PROBLEM DESCRIPTION: What is needed is an exact repeat of the lines from the one holding "1345x635 pixels." through the final line of the data, with no pictures.

TASK MATERIAL:
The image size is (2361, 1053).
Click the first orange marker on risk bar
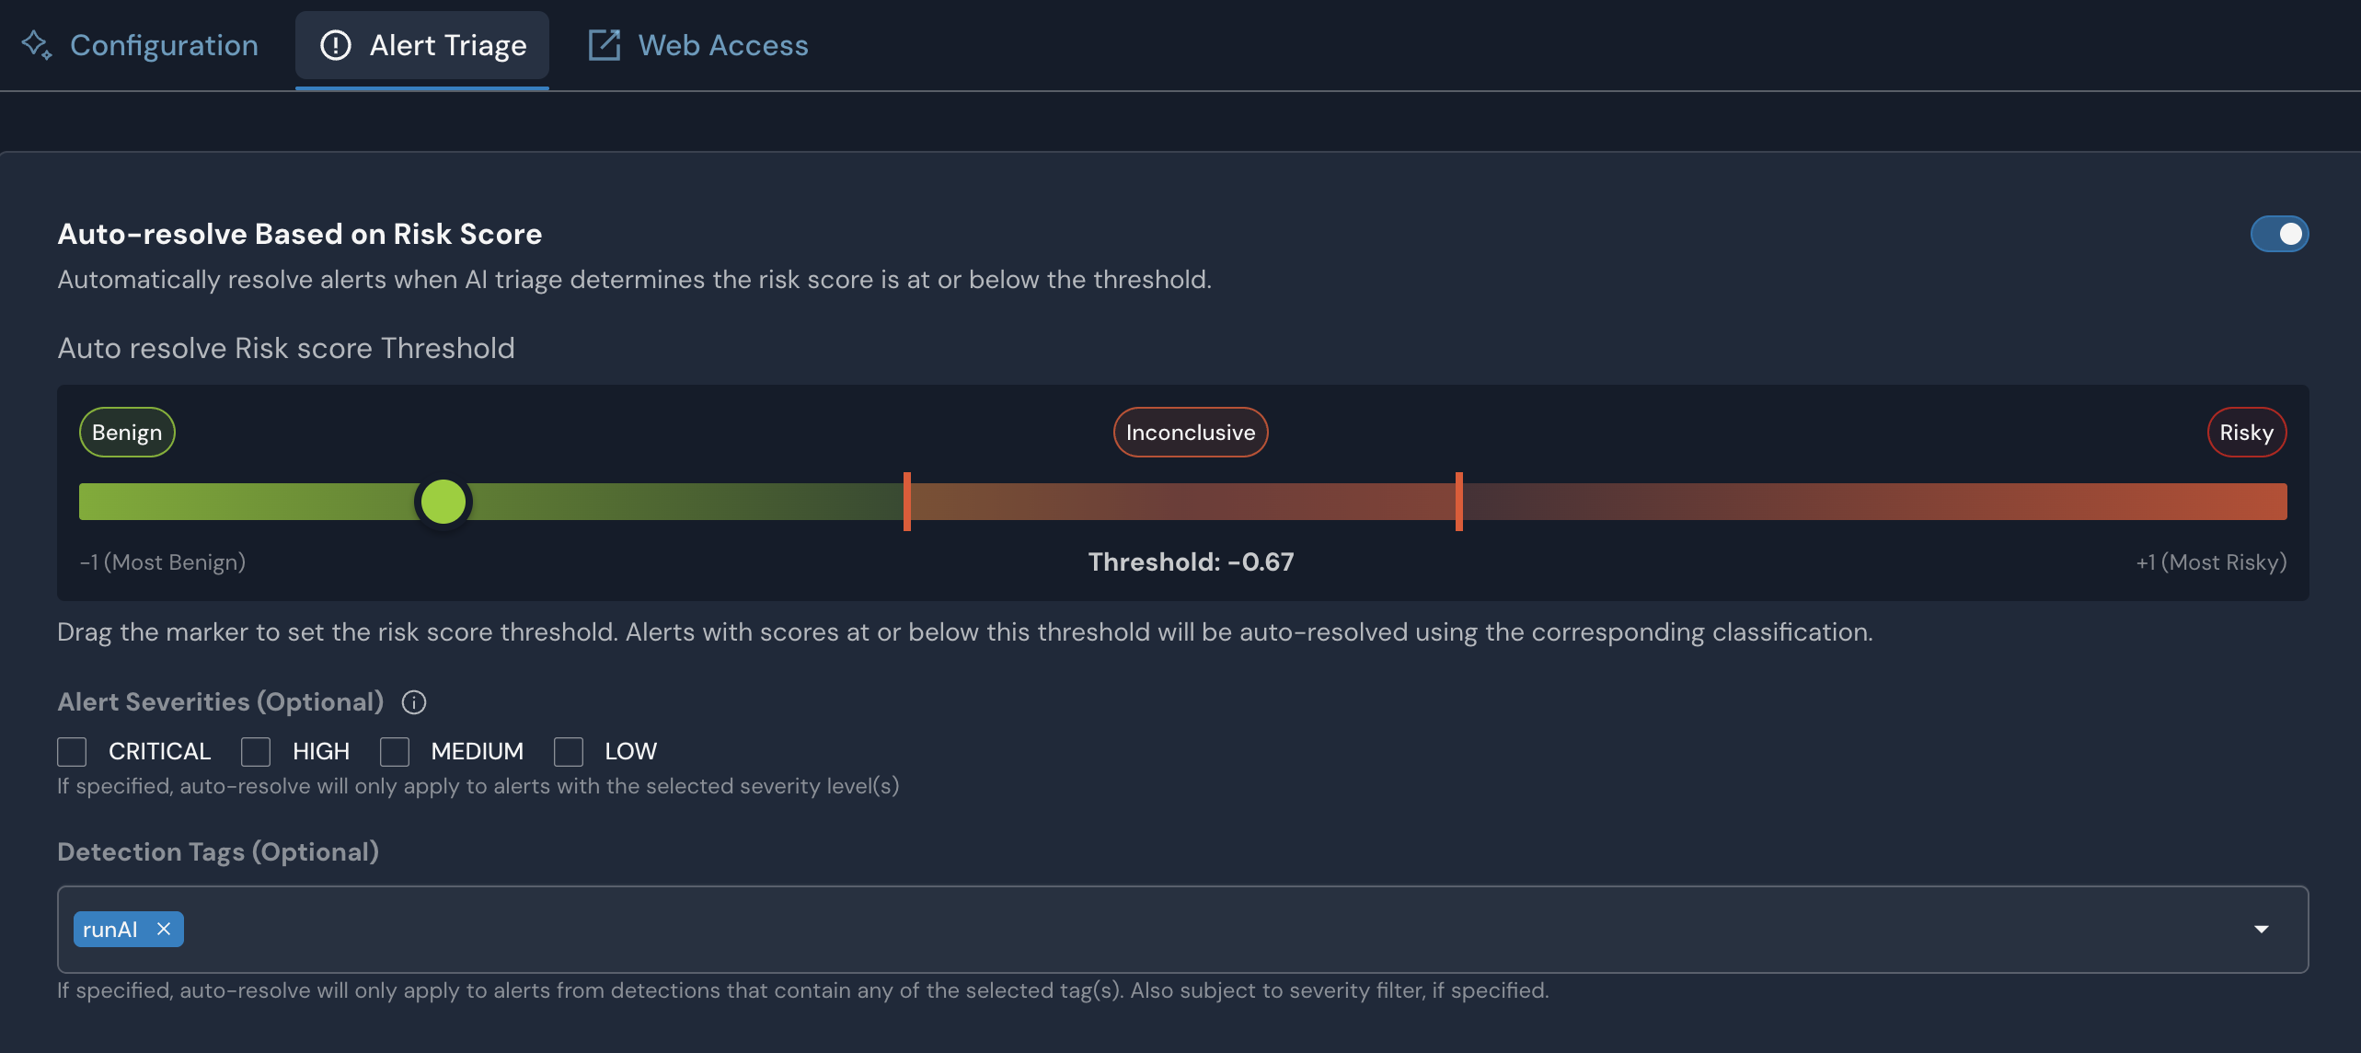tap(907, 502)
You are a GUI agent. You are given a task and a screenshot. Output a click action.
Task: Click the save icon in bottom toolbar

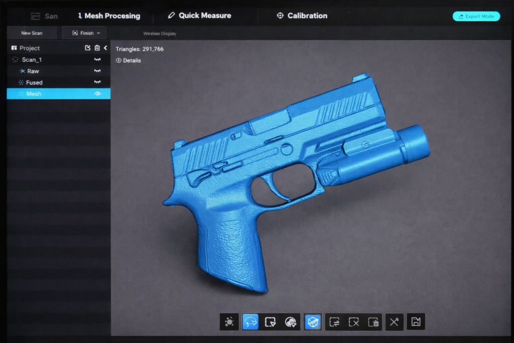pos(416,322)
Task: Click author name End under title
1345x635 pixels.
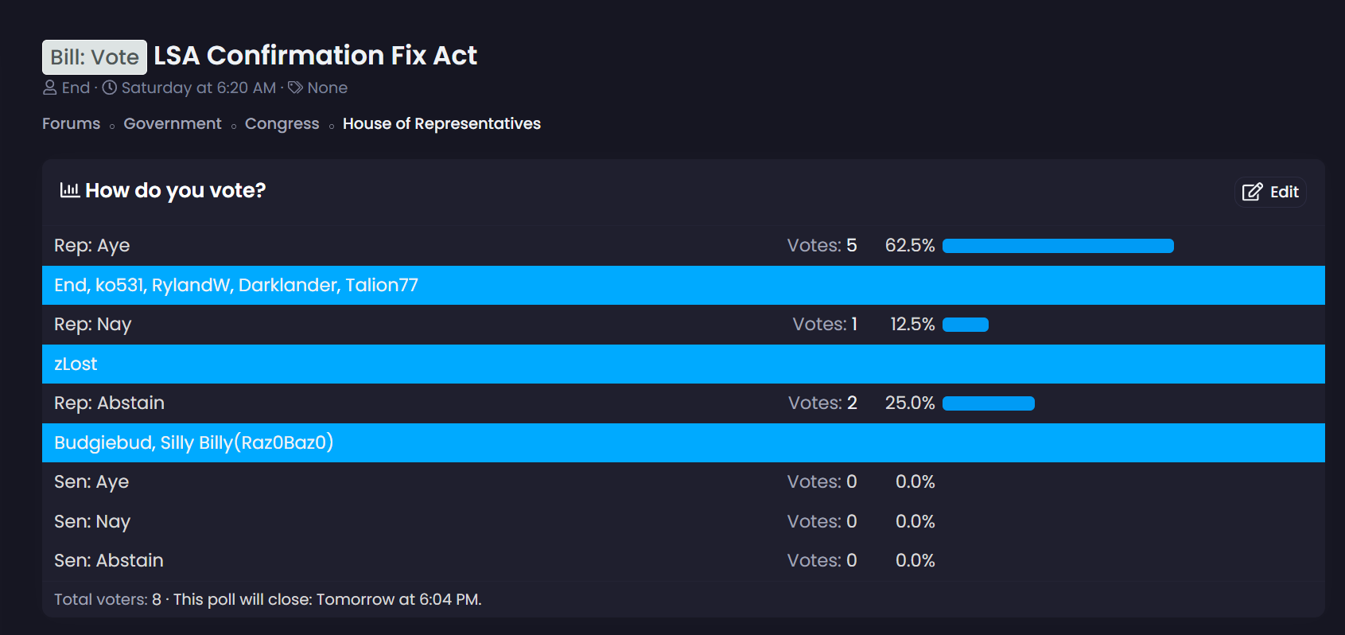Action: [76, 88]
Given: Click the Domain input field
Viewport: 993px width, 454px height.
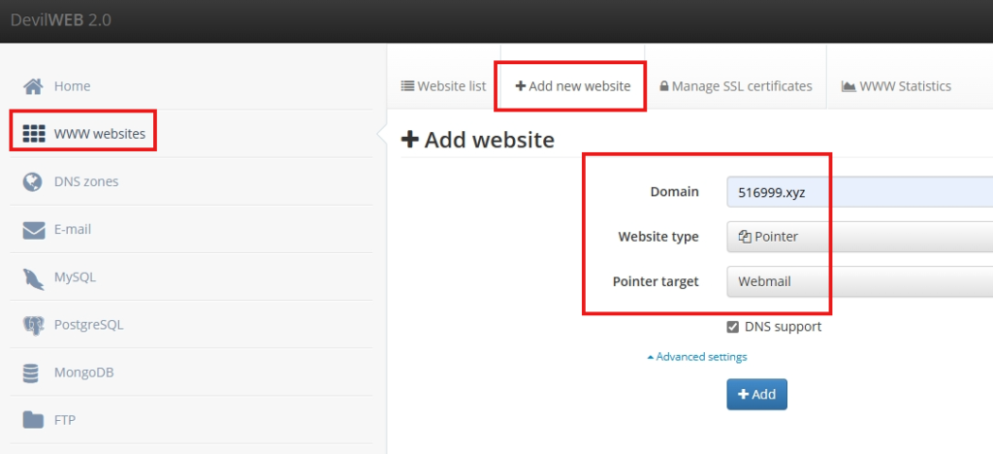Looking at the screenshot, I should tap(858, 192).
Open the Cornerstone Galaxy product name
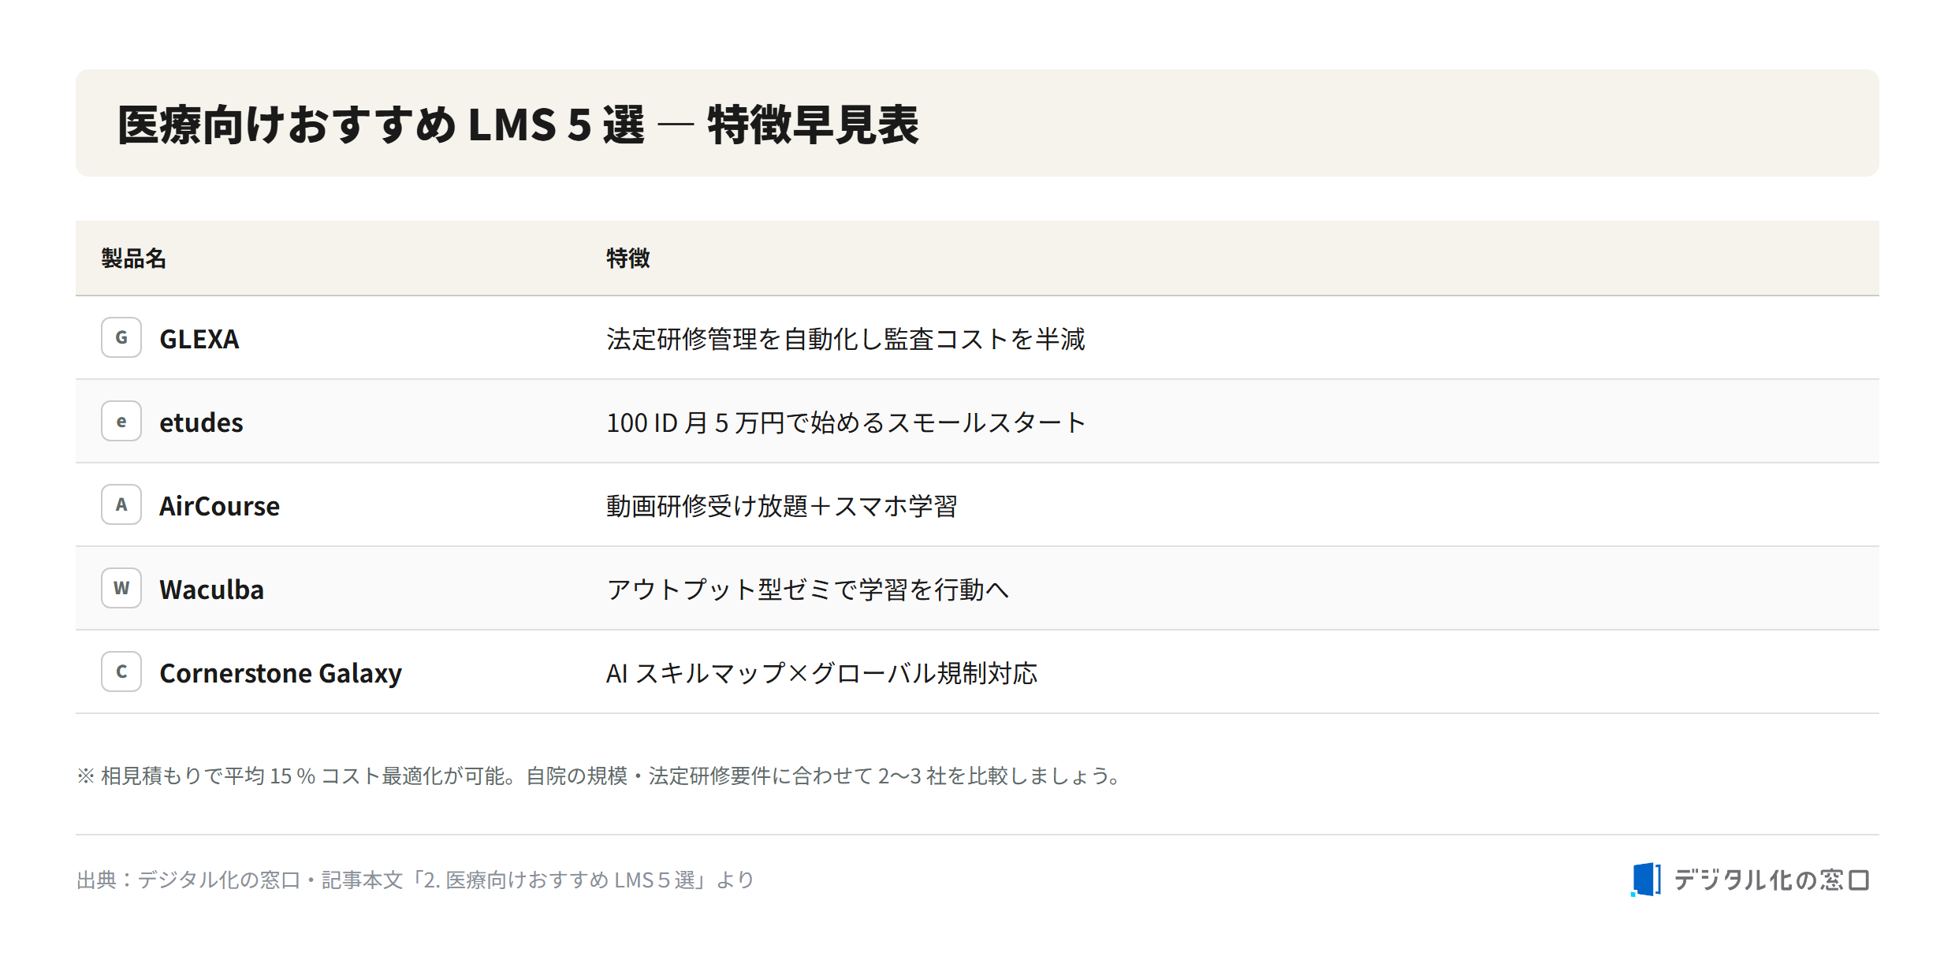Image resolution: width=1955 pixels, height=971 pixels. (281, 673)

ANSWER AREA:
1345x635 pixels.
Action: [76, 88]
Given: Click the Domain input field
Viewport: 993px width, 454px height.
Looking at the screenshot, I should tap(858, 192).
Open the Cornerstone Galaxy product name
Image resolution: width=1955 pixels, height=971 pixels. (281, 673)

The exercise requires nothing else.